Los llamados aforismos, o sentencias o axiomas, son frases que, proviniendo muchas veces de grandes pensadores, pueden servir de modelo para entender fenómenos de la vida práctica o del espíritu. Patria es Humanidad, dice José Martí y esas palabras nos aclaran de golpe la obligación de cada uno para con el mundo. O tal vez que el bien (o el mal) que se haga en un punto exacto del planeta pudiera repercutir en todos los demás. El pensamiento muere en la boca, asevera Nicanor Parra y su precepto, con una dosis de misterio, sugiere posiblemente que en la lengua hay un punto de no retorno cuyos efectos mejor se meditan con antelación.

Otras frases, sin embargo, suelen esgrimirse de manera automática, dando por hecho que entramos en una zona de prestigio intelectual que, a decir verdad, no tiene por qué resultar verdadero.  O si no, ¿por qué se repite, con más frecuencia de lo que la sagacidad intelectual aconseja, que una imagen vale más que mil palabras? Es, por supuesto, una referencia a productos audiovisuales o simplemente a la fotografía. Apela al efecto de conmoción, sea cual sea el matiz, que una imagen con intencionalidad puede causar.

Aclaremos de inmediato que son en todos los casos imágenes gráficas, o plásticas si se trata de la pintura, pero quienes siguen al pie de la letra esa sentencia, caen en la trampa del lugar común. Se olvidan de especificar. Es cierto que no hay explicaciones que dar de un cuadro como El grito, del noruego Edvard Munch. Basta con mirarlo largamente y en silencio. Pero ¿qué harían los de sentido práctico con las mil y una palabras de Hamlet, la suprema tragedia de William Shakespeare?

PALABRAS COMO IMÁGENES

La preponderancia de un género o de un recurso sobre otros resulta casi siempre relativa. Las imágenes gráficas poseen una indudable contundencia en los campos del testimonio periodístico y las diligencias civiles. Mas no hay ni tiene por qué existir una imagen gráfica que valga más que un solo verso —digamos— de José María Heredia. De hecho, ninguna de las imágenes, filmada o estática de las conocidas cataratas del Niágara deroga la entrañable oda que el cubano dedicara a ese accidente natural.

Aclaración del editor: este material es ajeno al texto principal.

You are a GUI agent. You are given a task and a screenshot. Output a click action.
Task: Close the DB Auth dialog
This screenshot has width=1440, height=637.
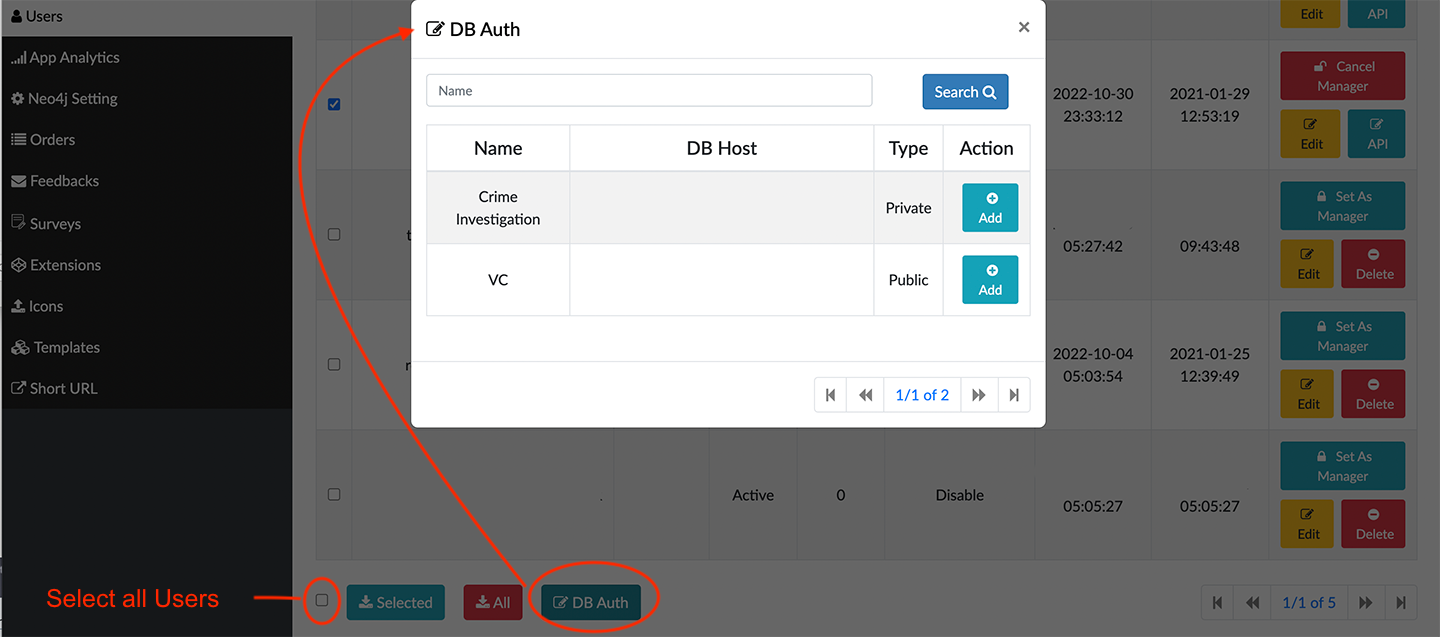(x=1024, y=28)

Sereno corres, majestuoso, y luego
en ásperos peñascos quebrantado,
te abalanzas violento, arrebatado,
como el destino irresistible y ciego.

El poema, enfocado en la grandeza arrasadora del salto de agua, es capaz de invocar a un tiempo la admiración, el amor, el espanto, la angustia ante la creación o ante la vida, y el remordimiento por una patria lejana. Las palabras y la imagen no pueden ser opuestos, más que para los mediocres sentenciosos.